Supplied text:
——
"Dance Lovers 7"
James Graham Dance Theatre
San Francisco, CA
February 8, 2018
by Rita Felciano
copyright © Rita Felciano 2018
Watching two dancers work out a relationship on stage – whether romantic, exploratory, contentious or distanced — can raise the question about how they might interact when the curtain comes down. Is this relevant in terms of what we just saw? Perhaps not, but we do know that behind these masks are human beings with private lives that may or may not enter their professional endeavors. James Graham Dance Theatre’s “Dance Lovers” now in its seventh year, confronts the question head-on. He invites dancers who are in one-on-one relationships as, what he calls “couples, crushes and comrades” to create a duet about that connection. Perhaps, the best part of this seventy-five minute Valentines program was the freshness with which these dancers approached their task. Not a whiff of sentimentality intruded this evening of dances that in equal parts were delightful, amusing or tender. The seven duets ranged from the elementary to the sophisticated and professional. In all of them love ruled supreme. Part of this program’s charm was in seeing the non-dancers overcome whatever stage fright they might have had.
Photo: James Graham and Sheila Graham Price in "Do More of That"
Photo Credit: Robbie Sweeney
Colin Creveling and Naomi’s Aeva’s “Untitled”, an intricate and daring trapeze performance, excelled with joyful exuberance in the way the performers challenged and embraced each other. Their aerial work had a smooth and elegant flow not always evident in the discipline. On a technically much simpler level, the sister duo “Voices of Tomorrow/Dances from Yesterday” cooperated in tight hugs where individual arms disappeared and canon and unison patterns emerged. This was very much a beginner’s work, yet one that asked formal questions.
In “Vogue and Tone” dancer Jocquese Whitfield and DJ Spider at one point exchanged roles. Spider showed a respectable catwalk and whacking arms while Whitfield egged him on from the mike. Whitfield is a superb dancer with speed, precision and an explosive style, whether on his back or trying to keeps his hands from taking off. The give and take between these two professionals was electrifying, in part they had such a good time themselves.
Nol Simonse and Christy Funsch have been working together for well over a decade. By now they respond to each other almost before they start a move. Yet they couldn’t be more different. She is tiny, precise and focused; he is the more liquid performer; the two personalities complement each other. The magnificent excerpt from Simonse’s “the beauty and ruin of friends, of bodies” examines this tension.
——
Instructions:
1. Say whether each statement agrees with the dance review, answering yes or no and quoting the deciding words: (a) The "Dance Lovers" program was in its seventh year. (b) The program lasted ninety minutes. (c) Nol Simonse and Christy Funsch have worked together for less than five years.
2. Please reproduce the part of the dance review between "Photo Credit: Robbie" and "asked formal questions.", inclusive.
——
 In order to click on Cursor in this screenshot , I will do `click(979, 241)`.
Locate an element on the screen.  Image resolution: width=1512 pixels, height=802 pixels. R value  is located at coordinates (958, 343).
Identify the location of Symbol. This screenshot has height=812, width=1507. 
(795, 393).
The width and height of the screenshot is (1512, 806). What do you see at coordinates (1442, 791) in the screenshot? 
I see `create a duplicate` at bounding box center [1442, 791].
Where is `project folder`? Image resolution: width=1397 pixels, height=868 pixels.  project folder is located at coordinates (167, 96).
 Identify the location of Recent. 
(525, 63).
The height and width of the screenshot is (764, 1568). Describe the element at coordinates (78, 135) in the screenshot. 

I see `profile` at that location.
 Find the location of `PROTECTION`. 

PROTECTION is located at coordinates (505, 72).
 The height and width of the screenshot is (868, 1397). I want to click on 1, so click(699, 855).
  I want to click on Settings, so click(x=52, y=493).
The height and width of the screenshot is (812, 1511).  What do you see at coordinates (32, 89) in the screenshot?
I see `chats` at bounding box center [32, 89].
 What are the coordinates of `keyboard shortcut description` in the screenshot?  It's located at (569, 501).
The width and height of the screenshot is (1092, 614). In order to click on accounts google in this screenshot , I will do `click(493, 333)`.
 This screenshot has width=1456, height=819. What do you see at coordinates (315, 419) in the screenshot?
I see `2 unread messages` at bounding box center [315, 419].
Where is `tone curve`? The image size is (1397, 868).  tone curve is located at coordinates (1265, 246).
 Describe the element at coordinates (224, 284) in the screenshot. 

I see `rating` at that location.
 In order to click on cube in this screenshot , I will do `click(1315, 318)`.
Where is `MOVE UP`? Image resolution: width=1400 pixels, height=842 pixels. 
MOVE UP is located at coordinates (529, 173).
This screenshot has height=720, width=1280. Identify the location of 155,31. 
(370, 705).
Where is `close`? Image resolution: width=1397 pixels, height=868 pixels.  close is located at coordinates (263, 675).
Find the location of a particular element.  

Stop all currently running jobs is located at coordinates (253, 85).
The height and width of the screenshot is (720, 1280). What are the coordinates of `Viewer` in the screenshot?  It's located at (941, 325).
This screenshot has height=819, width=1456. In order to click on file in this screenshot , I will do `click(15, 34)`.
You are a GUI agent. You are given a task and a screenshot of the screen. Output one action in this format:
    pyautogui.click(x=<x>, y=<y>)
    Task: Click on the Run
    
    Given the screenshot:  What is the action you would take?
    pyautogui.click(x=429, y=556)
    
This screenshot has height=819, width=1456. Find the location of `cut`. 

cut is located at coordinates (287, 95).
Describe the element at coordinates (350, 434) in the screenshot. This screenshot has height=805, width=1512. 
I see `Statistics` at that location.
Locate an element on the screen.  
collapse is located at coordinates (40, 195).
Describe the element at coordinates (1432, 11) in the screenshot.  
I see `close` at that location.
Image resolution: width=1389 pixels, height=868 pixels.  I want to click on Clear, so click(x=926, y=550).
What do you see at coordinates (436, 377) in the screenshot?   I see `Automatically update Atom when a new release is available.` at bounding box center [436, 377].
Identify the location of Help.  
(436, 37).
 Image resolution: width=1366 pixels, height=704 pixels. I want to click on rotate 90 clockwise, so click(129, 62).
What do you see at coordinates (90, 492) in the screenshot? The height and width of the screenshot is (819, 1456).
——
Solution set:
1. (a) Yes: "now in its seventh year". (b) No: "this seventy-five minute Valentines program". (c) No: "have been working together for well over a decade".

2.
Photo Credit: Robbie Sweeney
Colin Creveling and Naomi’s Aeva’s “Untitled”, an intricate and daring trapeze performance, excelled with joyful exuberance in the way the performers challenged and embraced each other. Their aerial work had a smooth and elegant flow not always evident in the discipline. On a technically much simpler level, the sister duo “Voices of Tomorrow/Dances from Yesterday” cooperated in tight hugs where individual arms disappeared and canon and unison patterns emerged. This was very much a beginner’s work, yet one that asked formal questions.